Deathly Hallows, for me, was so very long-anticipated that I feared it wouldn’t, that it couldn’t possibly live up to my absurdly high hopes for it. But it shattered all expectations I had and far exceeded them. Unlike the books that preceded it, no pages were wasted re-capping what had previously taken place. It was nonstop action- intense, suspense-riddled action. There were times I became so enthralled, I had to make a conscious effort to keep my eyes from darting ahead on the page. Harry and Hermione in Bathilda Bagshot’s house, during which Nagini (Voldemort’s huge, deadly snake) erupts from the old lady’s corpse, Hermione being tortured by Bellatrix in the Malfoy’s living room, Harry, Ron & Hermione robbing the Malfoy’s vault in Gringotts and escaping by riding a DRAGON- it was almost more than I could handle.
Though I love the story itself, and the gripping way its many subplots are interwoven throughout, what impressed me the most was the impeccable character development.
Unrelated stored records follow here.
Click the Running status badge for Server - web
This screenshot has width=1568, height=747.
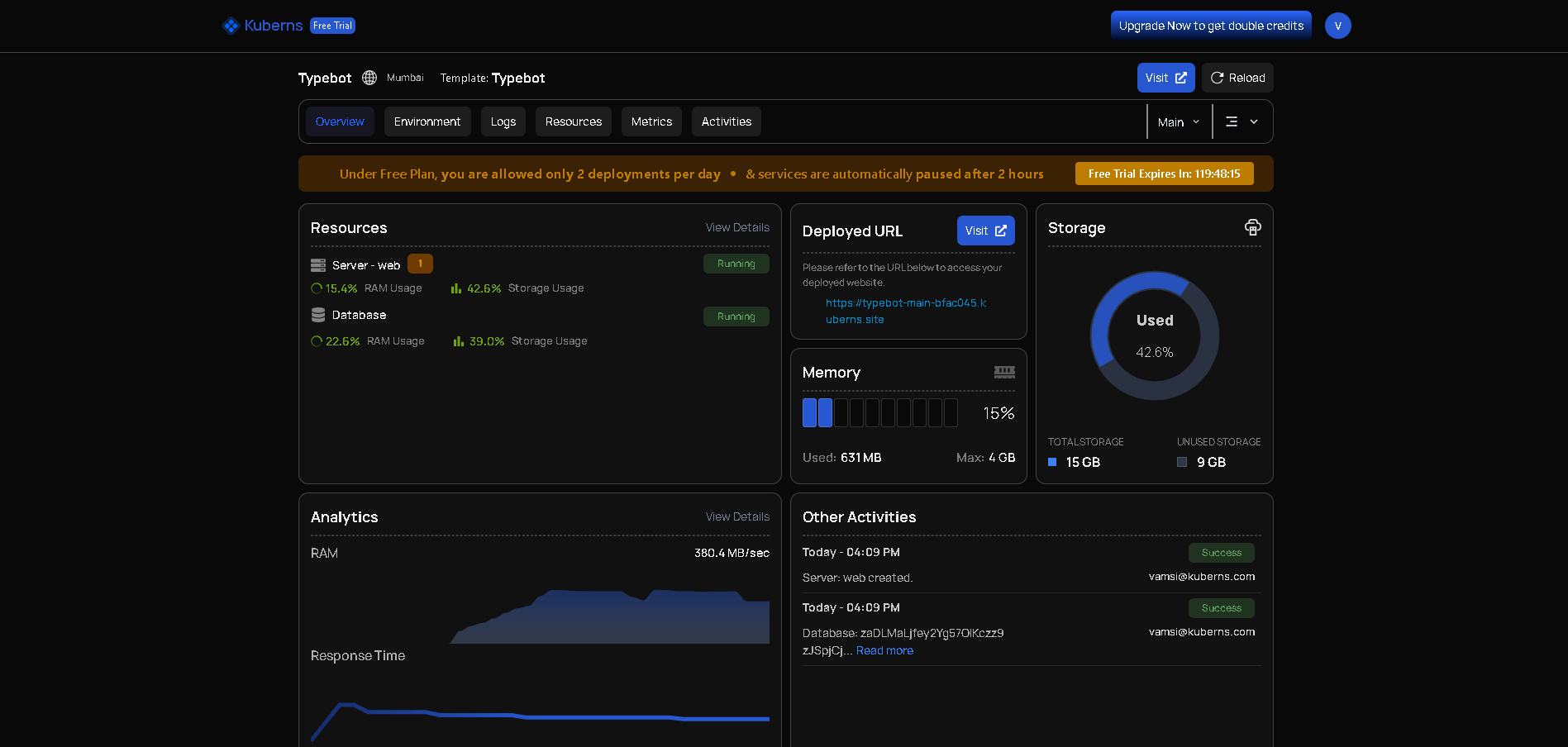(736, 264)
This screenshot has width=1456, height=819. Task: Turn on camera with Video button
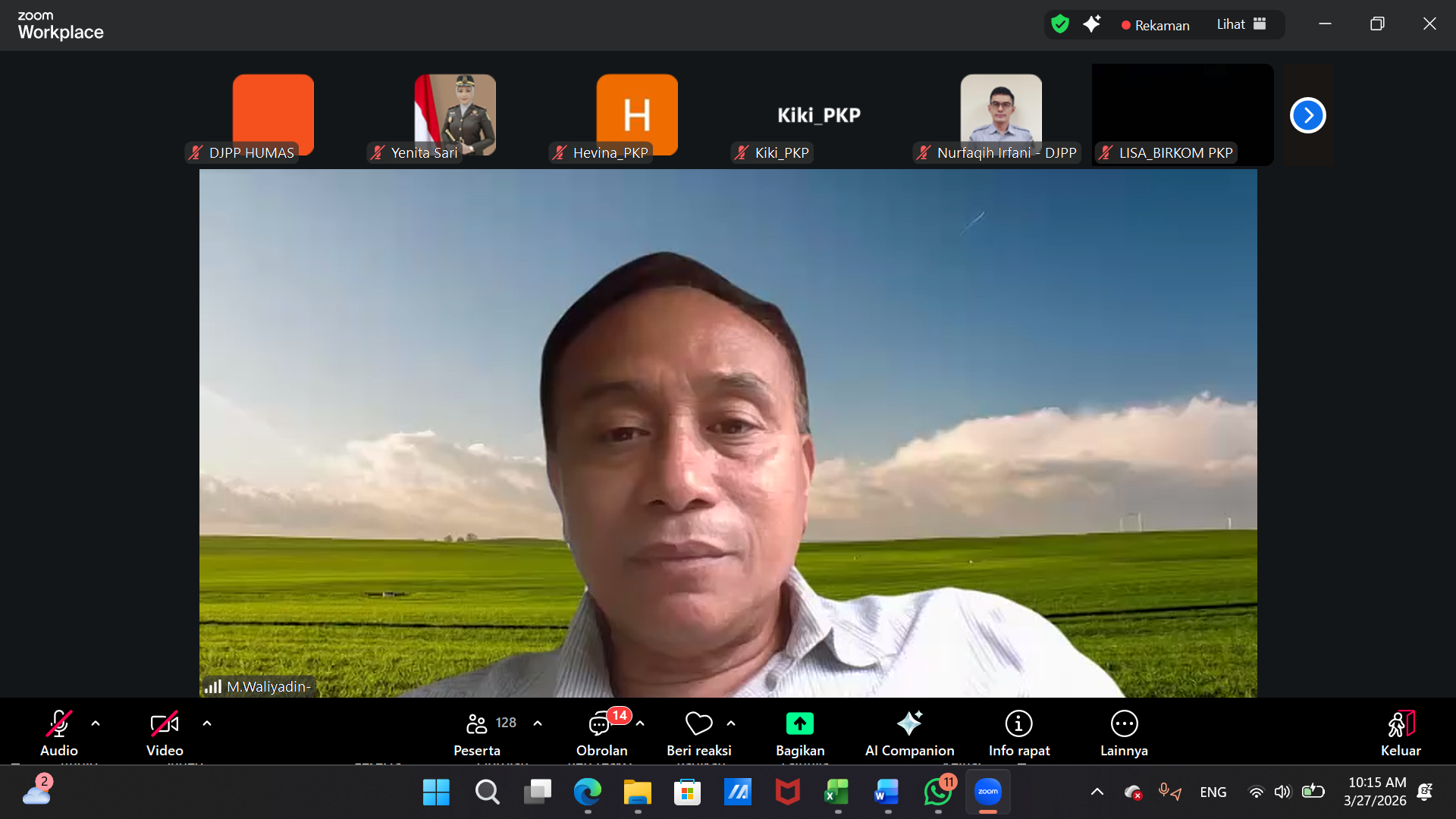165,733
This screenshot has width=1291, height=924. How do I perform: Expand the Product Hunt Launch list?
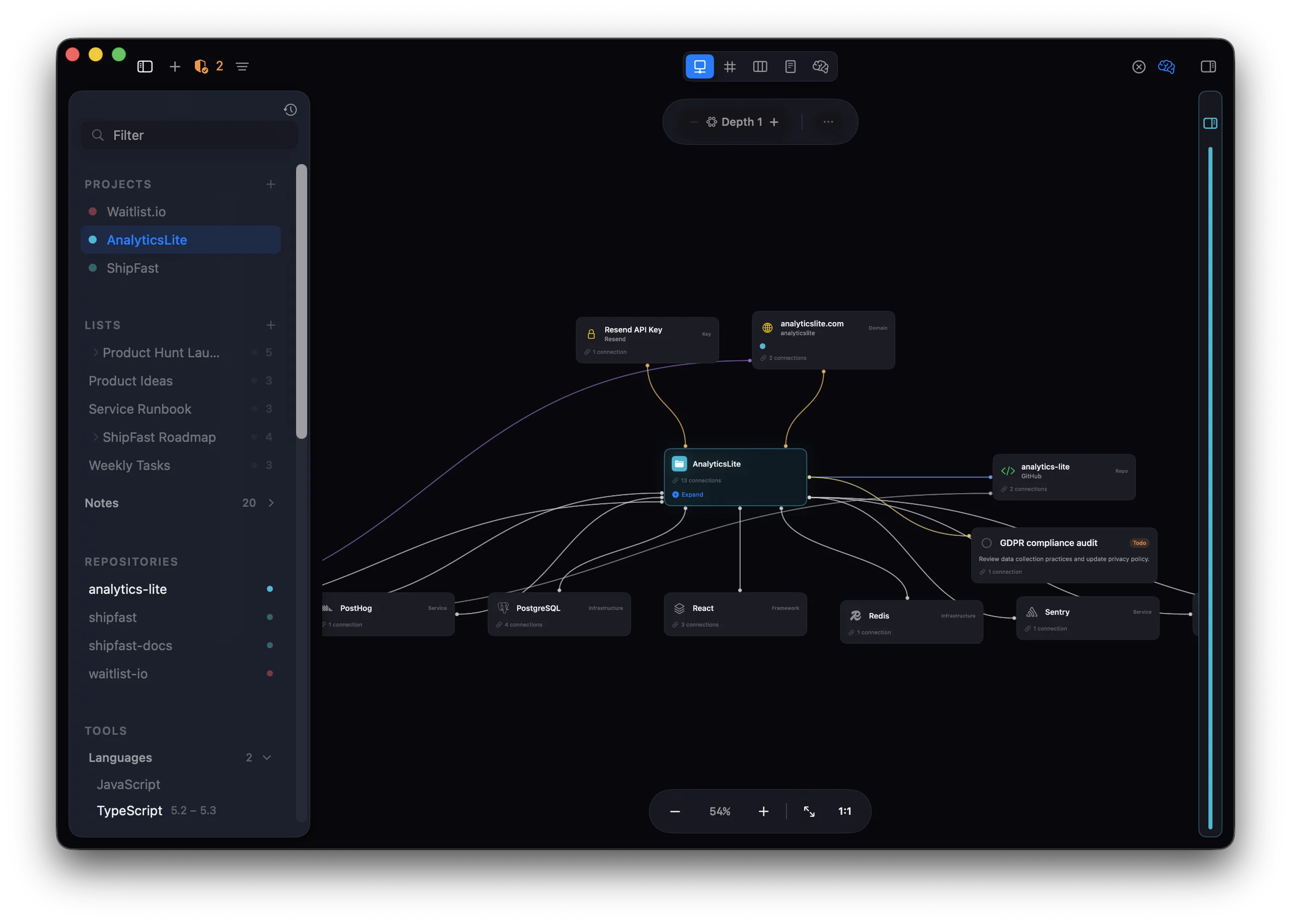(95, 353)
This, in my opinion, is Rowling’s greatest talent. The culmination of the slow, natural development of so many of the characters in this final book absolutely blew me away. We always knew Hermione was smart -she studied constantly and aced all her tests- but that hex she instantly threw at Harry when they’d been discovered by some Death Eaters to make his face swell as though he’d had a bad allergic reaction, effectively disguising him against their enemies, was pure genius. And Neville, the boy who could have been The Boy Who Lived, who gradually grew confident in his inferior abilities as a wizard, ended up vital to Voldemort’s defeat when he courageously slayed Nagini. Professor McGonagall’s unwavering loyalty to Harry and Draco’s blatant cowardice, which we’d seen coming since the very beginning, it all came together with perfect timing.
If I had one complaint, it would be simply that Snape deserved a much more dignified end. To be bitten by Voldemort’s snake and left to die alone is a sad, quiet death not befitting to the strong, bold character of Severus Snape. I remember reading the end of the 6th book, HP and the Half-Blood Prince, when Harry chases after Snape upon Dumbledore’s death, eager for a fight, for vengeance. And Snape brushes off Harry’s curses with the flick of his wand, making Harry’s best efforts look like mere child’s play. I thought then that Snape would be a deadly enemy, or a powerful ally, however the chips might fall. Reading his final scene felt so anti-climactic to me after all I’d come to expect of him.
I won’t comment on the epilogue other than to say that for me, it felt unnecessary. I choose to ignore it and pretend the book ends with Harry, Hermione and Ron in the Headmaster’s office. I need nothing else from this beloved story.